— begin EXERCISE MATERIAL —

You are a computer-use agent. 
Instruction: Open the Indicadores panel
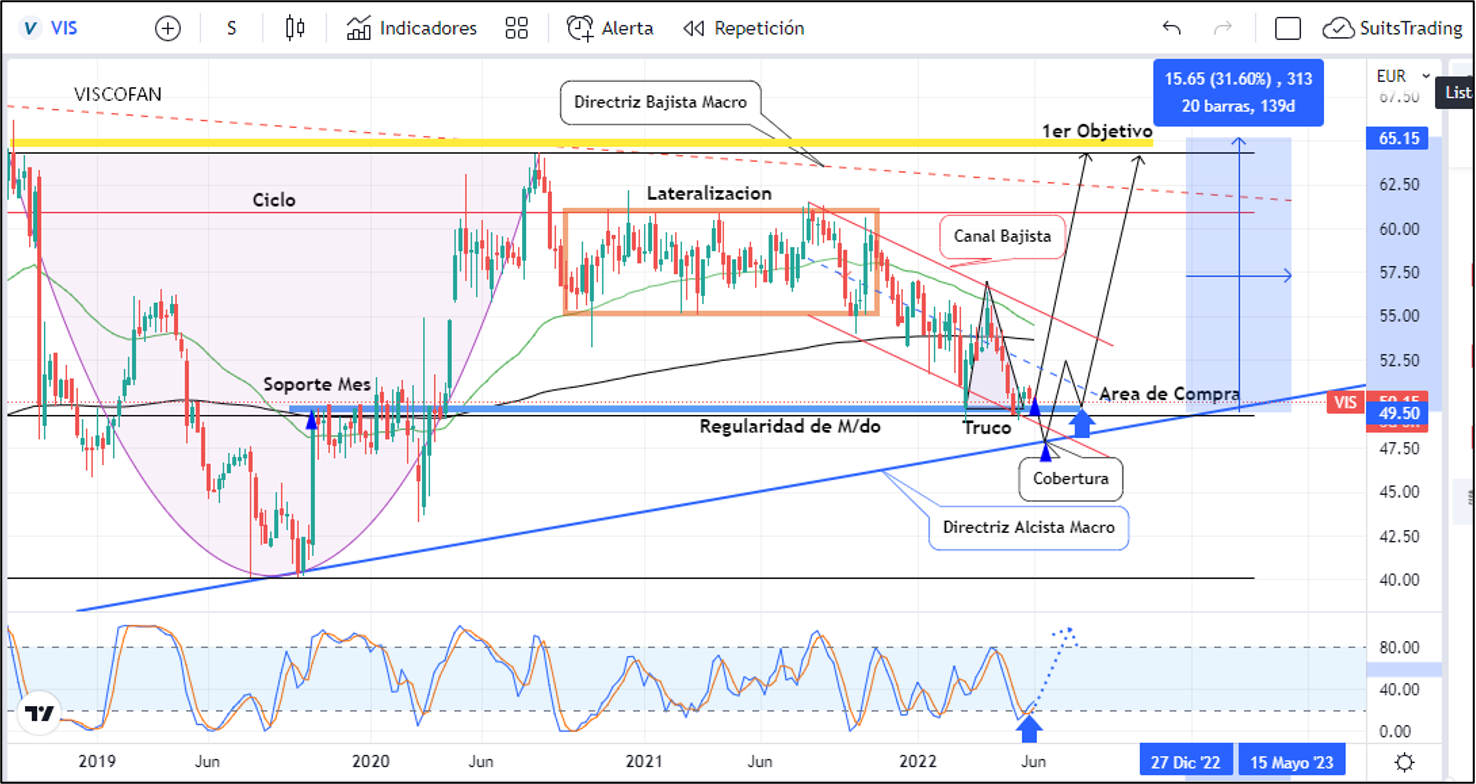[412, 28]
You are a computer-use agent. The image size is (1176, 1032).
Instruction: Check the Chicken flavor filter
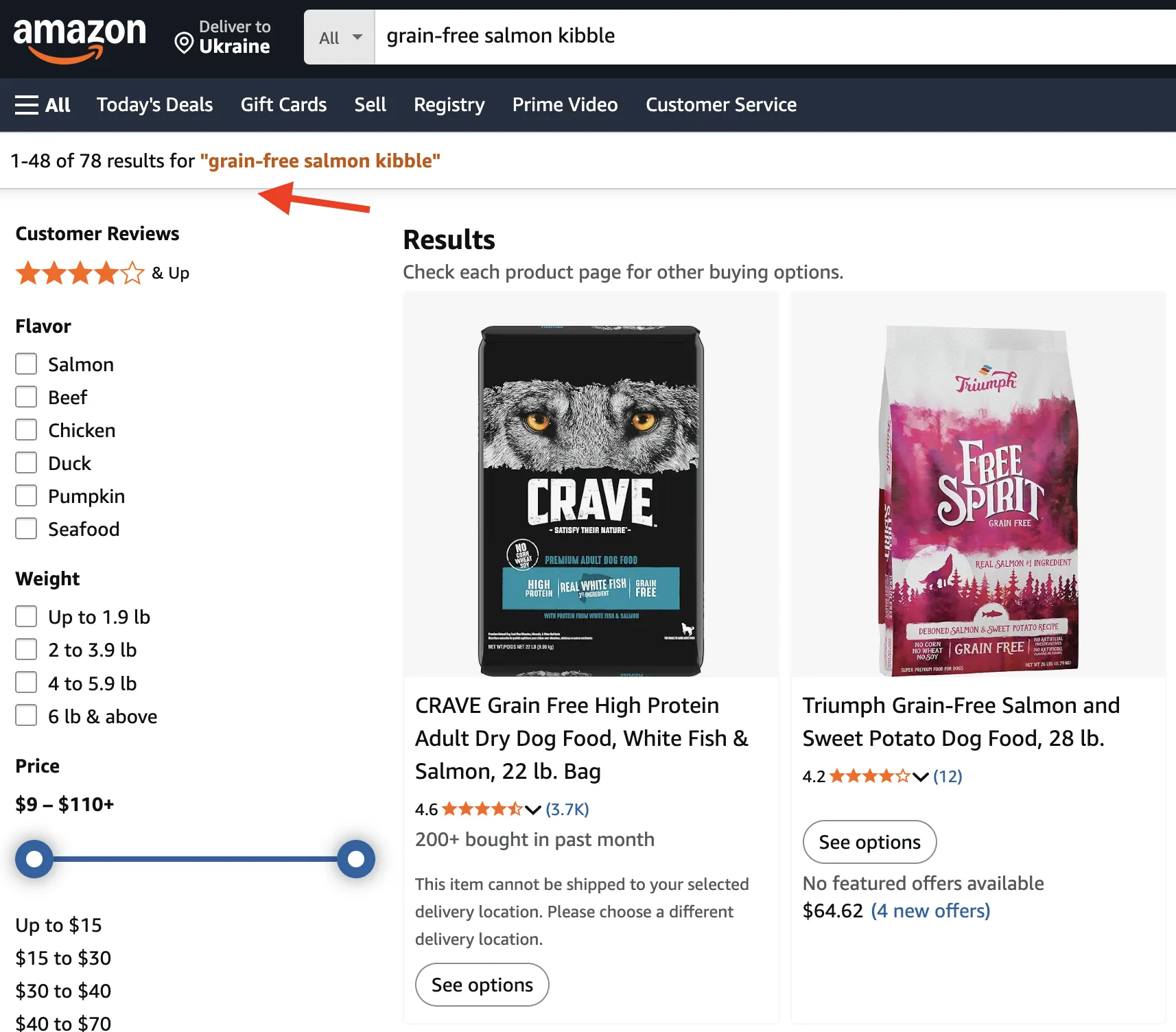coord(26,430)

— end EXERCISE MATERIAL —

> _TASK DETAILS_
Turn the lines above into a numbered list, skipping any blank lines. Leave the pictures out.

> _SOLUTION FOR THIS EXERCISE_
1. You are a computer-use agent. 
2. Instruction: Open the Indicadores panel
3. [412, 28]
4. You are a computer-use agent. The image size is (1176, 1032).
5. Instruction: Check the Chicken flavor filter
6. coord(26,430)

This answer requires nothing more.